Comment on attachment 373624 [details] [review] return PR_FALSE if null owner doc Approved for 1.9.0.10, a=dveditz for release-drivers
Checking in content/base/src/nsContentUtils.cpp; /cvsroot/mozilla/content/base/src/nsContentUtils.cpp,v <-- nsContentUtils.cpp new revision: 1.312; previous revision: 1.3
Verified fixed in 1.9.0.11 with Mozilla/5.0 (X11; U; Linux i686; en-US; rv:1.9.0.11pre) Gecko/2009051104 GranParadiso/3.0.11pre. Verified the ill behavior on 1.9.0.10.
Created attachment 377393 [details] [review] 1.8 patch What about this one for 1.8?
Comment on attachment 377393 [details] [review] 1.8 patch Do you mind to check this one?
Comment on attachment 377393 [details] [review] 1.8 patch Smaug, what do you think about this for 1.8?
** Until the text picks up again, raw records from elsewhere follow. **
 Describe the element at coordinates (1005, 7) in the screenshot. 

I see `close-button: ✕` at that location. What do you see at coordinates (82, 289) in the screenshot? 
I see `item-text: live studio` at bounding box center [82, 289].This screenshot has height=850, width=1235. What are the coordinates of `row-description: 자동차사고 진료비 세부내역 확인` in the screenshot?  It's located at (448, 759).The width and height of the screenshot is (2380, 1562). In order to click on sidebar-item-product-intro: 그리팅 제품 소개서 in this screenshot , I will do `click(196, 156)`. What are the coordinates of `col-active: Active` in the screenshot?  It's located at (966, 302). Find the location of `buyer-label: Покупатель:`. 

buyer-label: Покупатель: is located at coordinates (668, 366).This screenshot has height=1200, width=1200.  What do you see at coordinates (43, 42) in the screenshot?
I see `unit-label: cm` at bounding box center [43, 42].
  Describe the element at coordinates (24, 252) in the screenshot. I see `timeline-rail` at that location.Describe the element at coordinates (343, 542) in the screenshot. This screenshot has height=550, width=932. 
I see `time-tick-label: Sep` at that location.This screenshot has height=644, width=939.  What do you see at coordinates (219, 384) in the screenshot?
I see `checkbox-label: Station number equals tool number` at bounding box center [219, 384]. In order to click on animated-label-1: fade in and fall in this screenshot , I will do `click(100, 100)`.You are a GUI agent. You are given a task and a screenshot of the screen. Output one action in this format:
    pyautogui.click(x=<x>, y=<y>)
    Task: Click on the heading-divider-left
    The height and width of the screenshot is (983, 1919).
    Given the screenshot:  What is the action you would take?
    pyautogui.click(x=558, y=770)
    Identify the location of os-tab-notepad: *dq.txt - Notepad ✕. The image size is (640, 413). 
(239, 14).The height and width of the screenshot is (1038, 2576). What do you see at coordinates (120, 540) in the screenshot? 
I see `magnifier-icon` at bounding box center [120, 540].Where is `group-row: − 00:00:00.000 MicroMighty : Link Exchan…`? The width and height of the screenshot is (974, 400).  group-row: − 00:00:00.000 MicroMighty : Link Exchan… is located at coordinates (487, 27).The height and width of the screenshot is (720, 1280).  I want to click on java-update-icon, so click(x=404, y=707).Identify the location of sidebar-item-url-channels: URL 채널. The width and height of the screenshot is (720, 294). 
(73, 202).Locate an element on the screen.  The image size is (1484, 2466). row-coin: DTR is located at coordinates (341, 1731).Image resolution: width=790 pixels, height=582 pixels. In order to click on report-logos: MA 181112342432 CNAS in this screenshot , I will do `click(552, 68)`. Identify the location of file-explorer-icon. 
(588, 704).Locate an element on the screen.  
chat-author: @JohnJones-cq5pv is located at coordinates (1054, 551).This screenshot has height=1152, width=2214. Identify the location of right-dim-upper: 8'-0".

Comment on attachment 377393 [details] [review] 1.8 patch Approved for 1.8.1.22. a=ss for release-drivers
Fixed on the 1.8.1 branch Checking in base/src/nsContentUtils.cpp; /cvsroot/mozilla/content/base/src/nsContentUtils.cpp,v <-- nsContentUtils.cpp new revision: 1.107.4.28; previous revision: 1.107.4.27 done
Verified for 1.8.1 with Mozilla/5.0 (Macintosh; U; Intel Mac OS X; en-US; rv:1.8.1.22pre) Gecko/20090602 SeaMonkey/1.1.17pre.